Форнеро был одновременно и решителен, и полон сомнений. «Если я проиграю, — сказал он мне, — я рискую потерять всё. То, что я прав, в деле ничего не меняет». Я старался ему показать, что эпизод в конце концов ничтожен: издать или не издать одну-две книжки среди сотен, которые он публикует каждый год.
— Мы публикуем сто книг, но выживаем только благодаря одному десятку из них. Речь идет об одной или о двух из этих самых. Но я в первый раз чувствую, что издательство расколото. Впервые сотрудники, избранные мною, осмеливаются публично искать поддержку людей, от которых я завишу, и извлекать из этой поддержки аргументы против меня. Меня обманывают, меня ни во что не ставят. И происки исходят не от этих мальчиков из рекламы и распространения, которые бы извлекли из этого какие-то преимущества, а от Брютиже, моего мандарина, моего эрудита…
Я незаметно пожал плечами при мысли, что кто-то может принять Брютиже за эрудита, но ничего не ответил. Я смотрел, как Форнеро посмеивается, слушал его объяснения про то, что речь тут идет о его совести, и у меня складывалось ощущение, что он уже давно прокручивает в голове события и формулы, не вкладывая больше в это чувств. Он приехал поговорить со мной: он говорил. Откуда у него это неверие в полезность своих действий? Вдруг он посмотрел на меня:
— Бретонн, все это уже не имеет никакого значения. Вы мне верите? Болезнь Клод изменила шкалу ценностей. Еще шесть месяцев назад я бы дрался, как я умею драться, со злой веселостью. Я несколько раз преодолевал препятствия гораздо более значительные! Вспомните банкротство газеты. Арест книги Сервьера… А сегодня битва какая-то смехотворная.

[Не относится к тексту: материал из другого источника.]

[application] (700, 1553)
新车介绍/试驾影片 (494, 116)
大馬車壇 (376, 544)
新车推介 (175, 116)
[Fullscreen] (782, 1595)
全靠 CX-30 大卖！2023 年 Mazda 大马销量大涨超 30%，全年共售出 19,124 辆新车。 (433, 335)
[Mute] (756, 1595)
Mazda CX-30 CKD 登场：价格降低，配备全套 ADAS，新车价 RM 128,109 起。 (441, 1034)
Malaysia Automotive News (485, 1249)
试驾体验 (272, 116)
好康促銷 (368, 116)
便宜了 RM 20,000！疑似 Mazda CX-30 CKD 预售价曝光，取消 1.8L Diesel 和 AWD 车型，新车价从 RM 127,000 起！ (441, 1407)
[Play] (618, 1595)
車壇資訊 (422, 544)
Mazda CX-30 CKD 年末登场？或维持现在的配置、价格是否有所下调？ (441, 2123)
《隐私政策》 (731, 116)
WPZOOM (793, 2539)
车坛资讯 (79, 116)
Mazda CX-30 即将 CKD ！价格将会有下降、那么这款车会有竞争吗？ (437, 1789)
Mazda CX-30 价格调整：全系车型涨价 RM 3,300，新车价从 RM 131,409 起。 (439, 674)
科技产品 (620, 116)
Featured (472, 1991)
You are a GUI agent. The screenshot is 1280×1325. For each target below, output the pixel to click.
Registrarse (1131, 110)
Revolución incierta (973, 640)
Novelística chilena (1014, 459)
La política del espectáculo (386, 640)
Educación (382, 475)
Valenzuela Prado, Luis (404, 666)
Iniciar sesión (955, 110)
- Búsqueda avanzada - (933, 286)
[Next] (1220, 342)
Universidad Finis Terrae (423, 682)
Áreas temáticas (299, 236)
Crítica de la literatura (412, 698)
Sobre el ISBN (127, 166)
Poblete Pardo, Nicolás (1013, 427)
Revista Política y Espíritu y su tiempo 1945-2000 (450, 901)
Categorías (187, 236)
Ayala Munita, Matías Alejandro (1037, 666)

— Брютиже и его банда не знают о болезни Клод?
— Нет, они знают о ней и потому-то меня и мучают.
Я дал Форнеро пару сапог, и мы пошли к морю. Через час мы добрались до него: мой спутник не утратил свою походку горца. Это было время, когда отлив и заходящее солнце преображают пляж в огромное зеркало. Направо и налево, вдалеке, виднелись фигурки последних вечерних купальщиков, возвращавшихся в виллы. Наездники скакали против солнца к Трувилю. Мы пошли в другом направлении. Словно китайские тени на горизонте, большие танкеры ждали напротив Гавра прилива.